Medicare and Medicaid are proposing to broaden decision-making rights for same-sex couples in light of a 2013 Supreme Court ruling that struck down a ban on federal benefits for gay and lesbian spouses.
The Centers for Medicare and Medicaid Services (CMS) released a 26-page proposed rule Thursday requiring that providers and suppliers in the programs recognize same-sex spouses as a condition for participation.
{mosads}If finalized, the regulation would apply to hospitals, long-term care facilities, ambulatory surgical centers, hospice providers and community mental health centers.
“Our goal is to provide equal treatment to spouses, regardless of their sex, whenever the marriage was valid in the jurisdiction in which it was entered into, without regard to whether the marriage is also recognized in the state of residence or the jurisdiction in which the healthcare provider or supplier is located,” the regulation stated.

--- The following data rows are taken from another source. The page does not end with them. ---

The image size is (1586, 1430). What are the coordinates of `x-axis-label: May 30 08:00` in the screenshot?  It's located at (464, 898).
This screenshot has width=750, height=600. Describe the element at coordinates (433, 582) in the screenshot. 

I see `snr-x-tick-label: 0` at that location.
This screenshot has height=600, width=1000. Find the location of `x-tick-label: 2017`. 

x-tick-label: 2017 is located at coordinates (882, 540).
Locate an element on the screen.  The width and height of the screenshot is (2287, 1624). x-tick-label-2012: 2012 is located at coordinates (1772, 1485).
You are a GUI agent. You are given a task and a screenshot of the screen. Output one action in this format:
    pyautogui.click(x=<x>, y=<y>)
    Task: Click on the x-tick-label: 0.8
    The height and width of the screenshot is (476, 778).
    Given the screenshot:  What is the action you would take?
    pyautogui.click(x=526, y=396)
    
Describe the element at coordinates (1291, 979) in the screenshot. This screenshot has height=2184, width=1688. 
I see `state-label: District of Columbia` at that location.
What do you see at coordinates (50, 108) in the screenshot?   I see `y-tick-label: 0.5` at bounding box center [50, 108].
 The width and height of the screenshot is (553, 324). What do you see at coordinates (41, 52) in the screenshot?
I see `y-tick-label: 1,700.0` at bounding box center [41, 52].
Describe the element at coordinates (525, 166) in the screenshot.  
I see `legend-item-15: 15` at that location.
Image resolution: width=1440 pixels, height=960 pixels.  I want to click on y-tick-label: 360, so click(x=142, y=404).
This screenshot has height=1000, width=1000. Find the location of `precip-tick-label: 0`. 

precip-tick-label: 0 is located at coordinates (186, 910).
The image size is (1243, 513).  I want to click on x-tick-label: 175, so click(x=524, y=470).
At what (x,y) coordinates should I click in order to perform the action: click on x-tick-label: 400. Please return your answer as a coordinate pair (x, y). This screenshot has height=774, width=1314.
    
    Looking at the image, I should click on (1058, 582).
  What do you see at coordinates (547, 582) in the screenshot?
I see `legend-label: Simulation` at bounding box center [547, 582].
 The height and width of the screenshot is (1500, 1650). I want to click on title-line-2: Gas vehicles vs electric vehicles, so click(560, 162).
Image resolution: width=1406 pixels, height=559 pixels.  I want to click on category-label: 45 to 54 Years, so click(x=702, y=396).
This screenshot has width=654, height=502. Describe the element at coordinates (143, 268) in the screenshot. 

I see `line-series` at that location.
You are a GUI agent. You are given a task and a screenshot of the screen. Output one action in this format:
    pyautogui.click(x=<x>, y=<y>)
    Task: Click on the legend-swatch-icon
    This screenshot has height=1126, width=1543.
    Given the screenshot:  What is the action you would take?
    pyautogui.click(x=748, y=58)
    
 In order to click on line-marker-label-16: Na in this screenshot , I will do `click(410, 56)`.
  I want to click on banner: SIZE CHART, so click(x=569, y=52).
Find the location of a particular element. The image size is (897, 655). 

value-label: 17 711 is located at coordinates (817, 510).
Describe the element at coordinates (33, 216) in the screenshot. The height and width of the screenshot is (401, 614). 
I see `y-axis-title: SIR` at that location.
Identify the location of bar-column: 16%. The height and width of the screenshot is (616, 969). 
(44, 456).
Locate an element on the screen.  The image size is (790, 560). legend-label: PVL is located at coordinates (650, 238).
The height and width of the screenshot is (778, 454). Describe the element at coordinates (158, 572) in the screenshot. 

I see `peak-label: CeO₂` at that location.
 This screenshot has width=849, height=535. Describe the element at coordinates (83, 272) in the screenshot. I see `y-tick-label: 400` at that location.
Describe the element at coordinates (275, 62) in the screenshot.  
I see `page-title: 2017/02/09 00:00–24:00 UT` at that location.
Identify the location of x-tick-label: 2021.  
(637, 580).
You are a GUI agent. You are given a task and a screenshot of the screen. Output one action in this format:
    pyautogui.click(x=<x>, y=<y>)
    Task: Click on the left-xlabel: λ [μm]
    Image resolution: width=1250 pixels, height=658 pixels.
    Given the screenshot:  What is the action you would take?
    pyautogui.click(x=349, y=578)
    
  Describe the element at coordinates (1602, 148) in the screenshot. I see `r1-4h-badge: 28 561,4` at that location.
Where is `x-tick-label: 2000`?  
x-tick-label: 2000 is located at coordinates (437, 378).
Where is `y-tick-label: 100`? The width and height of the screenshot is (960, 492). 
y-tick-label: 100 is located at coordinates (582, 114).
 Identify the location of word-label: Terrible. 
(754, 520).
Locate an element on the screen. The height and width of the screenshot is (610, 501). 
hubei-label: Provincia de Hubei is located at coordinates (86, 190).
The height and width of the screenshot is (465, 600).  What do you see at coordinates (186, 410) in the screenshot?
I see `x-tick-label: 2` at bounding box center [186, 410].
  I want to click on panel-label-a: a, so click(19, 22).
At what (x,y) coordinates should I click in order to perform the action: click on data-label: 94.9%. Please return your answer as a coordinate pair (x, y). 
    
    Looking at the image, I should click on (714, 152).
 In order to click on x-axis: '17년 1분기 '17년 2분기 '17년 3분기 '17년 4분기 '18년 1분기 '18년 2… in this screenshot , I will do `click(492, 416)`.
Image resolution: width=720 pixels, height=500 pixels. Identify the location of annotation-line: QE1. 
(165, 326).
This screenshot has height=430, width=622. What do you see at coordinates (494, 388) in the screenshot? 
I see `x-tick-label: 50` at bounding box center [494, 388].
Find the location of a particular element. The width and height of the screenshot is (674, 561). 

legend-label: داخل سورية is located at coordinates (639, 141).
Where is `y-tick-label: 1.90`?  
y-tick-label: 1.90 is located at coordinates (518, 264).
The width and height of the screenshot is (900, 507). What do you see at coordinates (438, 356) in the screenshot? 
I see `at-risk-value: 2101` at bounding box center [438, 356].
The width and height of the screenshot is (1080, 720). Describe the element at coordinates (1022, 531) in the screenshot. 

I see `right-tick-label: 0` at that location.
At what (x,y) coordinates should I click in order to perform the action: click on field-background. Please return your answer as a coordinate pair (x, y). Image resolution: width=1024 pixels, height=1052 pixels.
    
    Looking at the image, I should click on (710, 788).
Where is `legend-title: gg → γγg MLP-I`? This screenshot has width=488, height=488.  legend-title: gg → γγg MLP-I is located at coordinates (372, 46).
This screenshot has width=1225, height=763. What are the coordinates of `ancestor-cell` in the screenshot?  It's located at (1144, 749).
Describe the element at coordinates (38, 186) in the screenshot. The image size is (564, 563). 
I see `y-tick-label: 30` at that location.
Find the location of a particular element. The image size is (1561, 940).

Currently, some documents outlining conditions of participation for Medicare and Medicaid providers rely on state-based terminology that might not guarantee equal treatment for same-sex couples.
The proposal released Thursday would revise that language to ensure that terms like “spouse” and “representative” include gay and lesbian spouses for the purposes of healthcare visitation and decision-making.
In the case of hospice care, for example, the current definition of “representative” allows the person to authorize or terminate medical care on behalf of a terminally ill patient who is incapacitated.
“We propose to revise the definition of ‘representative’ to provide that a same-sex spouse in a marriage that was valid in the jurisdiction in which it was celebrated must be treated as a ‘spouse,’ ” the regulation stated.
CMS announced in April that it would begin processing Medicare enrollment requests from same-sex spouses. The decision allowed the Social Security Administration to recognize gay and lesbian marriages in determining eligibility for the program.
Agencies are making the changes in response to United States v. Windsor, which struck down part of the Defense of Marriage Act that governed federal benefits.